UCB used the same strategy when they took V7 Unix source code, and gutted all the actual code, leaving just function statements and data declarations, and re-wrote every function for FreeBSD. This certainly doesn’t meet the 3rd party clean room standard, but again, it’s not strictly required by the law either. And it was hard to claim that any of the students/staff/faculty/alumni involved were not tainted with direct knowledge of UNIX source code internals.
At the time, everybody was anti-Bell, and it was a horrible disaster in the USENIX forums for big bully Bell to try and reclaim their IP rights from UCB. That was actually the 3rd flip/flop in the courts for UNIX, where copyright and proprietary non-disclosure were still being fought out for protection of software.
The interesting part, is while the Open Source, Free Software movement won against Bell for UNIX IP, it does at the same time completely gut the protections they think they have in Open Source Copyright based licenses.
They did prove that you don’t need a clean room, and that you can take anybody’s source code … examine it carefully, gut the code back to declarations and functions, and rewrite it.
The current fight, is just the next stage in that evolution …
As a side note … do not code with lots of small functions, that just makes this form of rogue reverse engineering a piece of cake. If a function is called a single/few time(s), expand it inline manually, except where recursion is used. When you are done, most functions should contain several sequential nested loops that are core to your algorithms. IF you have any shot at defending against IP theft with copyright, it will be because of the complex nature of this compound nested looping structures. There are hundreds of ways to write any particular complex algorithm. With very small functions, there may really only one or two ways to do the same task, defined by the data and function call. Large loopy functions, are also a nightmare to reverse engineer back from machine code.

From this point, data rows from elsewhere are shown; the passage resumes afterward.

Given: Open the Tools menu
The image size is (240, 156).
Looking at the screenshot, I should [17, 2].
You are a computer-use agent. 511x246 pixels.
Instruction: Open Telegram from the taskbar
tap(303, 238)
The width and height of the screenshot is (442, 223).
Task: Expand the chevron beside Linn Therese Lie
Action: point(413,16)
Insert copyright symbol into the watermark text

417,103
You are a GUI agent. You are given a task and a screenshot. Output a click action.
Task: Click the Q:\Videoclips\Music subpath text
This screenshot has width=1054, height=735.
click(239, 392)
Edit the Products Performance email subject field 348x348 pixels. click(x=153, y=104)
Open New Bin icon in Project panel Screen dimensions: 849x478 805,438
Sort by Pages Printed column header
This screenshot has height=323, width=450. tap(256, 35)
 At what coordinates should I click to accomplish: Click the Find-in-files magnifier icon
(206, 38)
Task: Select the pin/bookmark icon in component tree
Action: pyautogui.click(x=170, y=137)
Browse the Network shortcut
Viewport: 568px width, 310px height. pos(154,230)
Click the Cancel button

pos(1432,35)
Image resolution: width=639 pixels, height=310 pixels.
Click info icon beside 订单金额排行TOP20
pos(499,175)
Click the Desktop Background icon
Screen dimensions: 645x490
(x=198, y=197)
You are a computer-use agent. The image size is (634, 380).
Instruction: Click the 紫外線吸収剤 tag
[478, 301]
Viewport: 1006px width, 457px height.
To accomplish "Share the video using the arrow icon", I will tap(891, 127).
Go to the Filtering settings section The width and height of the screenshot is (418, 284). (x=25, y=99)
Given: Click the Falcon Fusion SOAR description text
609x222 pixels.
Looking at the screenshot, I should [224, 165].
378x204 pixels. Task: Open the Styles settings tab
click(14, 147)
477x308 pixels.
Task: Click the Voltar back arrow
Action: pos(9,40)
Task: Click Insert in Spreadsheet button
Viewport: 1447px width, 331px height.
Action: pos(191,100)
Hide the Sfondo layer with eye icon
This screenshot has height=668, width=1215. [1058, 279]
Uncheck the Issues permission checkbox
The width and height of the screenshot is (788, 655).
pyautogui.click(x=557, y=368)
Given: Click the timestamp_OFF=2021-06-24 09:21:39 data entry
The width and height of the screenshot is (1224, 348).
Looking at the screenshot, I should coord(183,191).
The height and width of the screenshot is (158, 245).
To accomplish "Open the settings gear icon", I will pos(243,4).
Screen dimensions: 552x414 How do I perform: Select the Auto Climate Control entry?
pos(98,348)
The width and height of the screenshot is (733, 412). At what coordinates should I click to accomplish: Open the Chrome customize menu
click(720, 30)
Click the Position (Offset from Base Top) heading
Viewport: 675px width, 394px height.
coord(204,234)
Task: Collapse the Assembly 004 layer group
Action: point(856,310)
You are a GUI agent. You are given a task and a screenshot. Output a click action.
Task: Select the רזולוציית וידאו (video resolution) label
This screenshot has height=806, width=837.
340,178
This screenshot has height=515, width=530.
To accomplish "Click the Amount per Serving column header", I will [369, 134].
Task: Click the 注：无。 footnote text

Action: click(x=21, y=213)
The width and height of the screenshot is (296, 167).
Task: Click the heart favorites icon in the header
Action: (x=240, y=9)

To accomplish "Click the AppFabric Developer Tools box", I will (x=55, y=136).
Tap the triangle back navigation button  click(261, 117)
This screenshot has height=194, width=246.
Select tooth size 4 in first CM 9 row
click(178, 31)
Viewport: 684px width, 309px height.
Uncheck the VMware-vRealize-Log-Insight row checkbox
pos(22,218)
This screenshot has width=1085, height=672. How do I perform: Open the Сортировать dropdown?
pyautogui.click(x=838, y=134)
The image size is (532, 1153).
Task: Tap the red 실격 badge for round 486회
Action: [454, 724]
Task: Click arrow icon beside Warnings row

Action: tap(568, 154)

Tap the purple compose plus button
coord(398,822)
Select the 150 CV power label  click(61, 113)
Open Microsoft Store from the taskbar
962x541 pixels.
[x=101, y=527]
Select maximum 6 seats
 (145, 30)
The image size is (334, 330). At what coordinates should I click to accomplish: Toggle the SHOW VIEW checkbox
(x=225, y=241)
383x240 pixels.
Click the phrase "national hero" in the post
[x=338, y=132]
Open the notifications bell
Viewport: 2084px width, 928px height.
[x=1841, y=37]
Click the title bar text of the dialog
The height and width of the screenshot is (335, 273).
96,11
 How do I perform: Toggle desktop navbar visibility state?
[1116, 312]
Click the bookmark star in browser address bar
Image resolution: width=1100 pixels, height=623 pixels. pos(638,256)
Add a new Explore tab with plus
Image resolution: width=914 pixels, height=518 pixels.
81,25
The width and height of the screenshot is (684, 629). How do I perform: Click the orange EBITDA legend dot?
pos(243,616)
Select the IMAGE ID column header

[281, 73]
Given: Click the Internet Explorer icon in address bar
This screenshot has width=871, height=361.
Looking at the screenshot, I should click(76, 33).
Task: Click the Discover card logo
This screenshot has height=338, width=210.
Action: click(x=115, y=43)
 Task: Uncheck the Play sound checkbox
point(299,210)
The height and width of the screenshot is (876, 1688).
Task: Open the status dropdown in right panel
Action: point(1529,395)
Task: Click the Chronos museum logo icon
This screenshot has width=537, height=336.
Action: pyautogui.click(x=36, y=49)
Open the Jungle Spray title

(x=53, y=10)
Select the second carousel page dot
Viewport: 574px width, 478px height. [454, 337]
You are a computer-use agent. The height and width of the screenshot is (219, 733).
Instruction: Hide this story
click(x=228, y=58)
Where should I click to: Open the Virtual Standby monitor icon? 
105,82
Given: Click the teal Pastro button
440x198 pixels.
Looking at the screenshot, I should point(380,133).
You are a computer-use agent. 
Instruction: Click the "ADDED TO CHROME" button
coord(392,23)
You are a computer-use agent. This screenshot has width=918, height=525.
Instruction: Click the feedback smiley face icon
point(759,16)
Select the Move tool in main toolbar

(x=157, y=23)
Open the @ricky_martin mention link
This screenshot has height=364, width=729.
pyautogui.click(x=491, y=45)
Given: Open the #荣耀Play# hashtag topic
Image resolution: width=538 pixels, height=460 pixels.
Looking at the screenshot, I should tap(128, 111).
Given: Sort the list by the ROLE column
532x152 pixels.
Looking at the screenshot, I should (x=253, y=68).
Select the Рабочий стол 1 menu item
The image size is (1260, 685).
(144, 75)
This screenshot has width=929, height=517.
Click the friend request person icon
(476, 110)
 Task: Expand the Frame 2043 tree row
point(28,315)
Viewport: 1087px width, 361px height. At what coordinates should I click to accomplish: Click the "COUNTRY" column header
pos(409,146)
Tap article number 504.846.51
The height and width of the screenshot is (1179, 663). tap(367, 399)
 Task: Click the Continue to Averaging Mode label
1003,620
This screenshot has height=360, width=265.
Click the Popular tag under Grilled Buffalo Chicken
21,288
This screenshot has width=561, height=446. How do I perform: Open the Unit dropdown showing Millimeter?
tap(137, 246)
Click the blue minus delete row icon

Many years ago I was hired to provide a clean room specification for a common piece of industrial equipment that the mfg had ceased updating/supporting. Threw a dis-assembler at a very large mass of binary code, and discovered an interesting pop-code based execution scheme that turned out to be Forth. Spent a few days with some perl scripts and C code, to translate the dis-assembly back into dirty Forth. Took a few hours with a logic analyzer on the machine to identify the primary control flow, and document global variables, including all the setup variables. Two weeks after that, we delivered a clean room spec with pseudo code for the core machine operation. The client’s in house team did the implementation, and they were running on their own code 4 months from start. Including some critical automation upgrades that saved them from a several ten’s of millions of dollars upgrade and obsolescent cycle. They then purchased several dozen more of the machines off the used market at salvage prices, to expand operations with very competitive pricing.
It’s a bit harder to do that these days.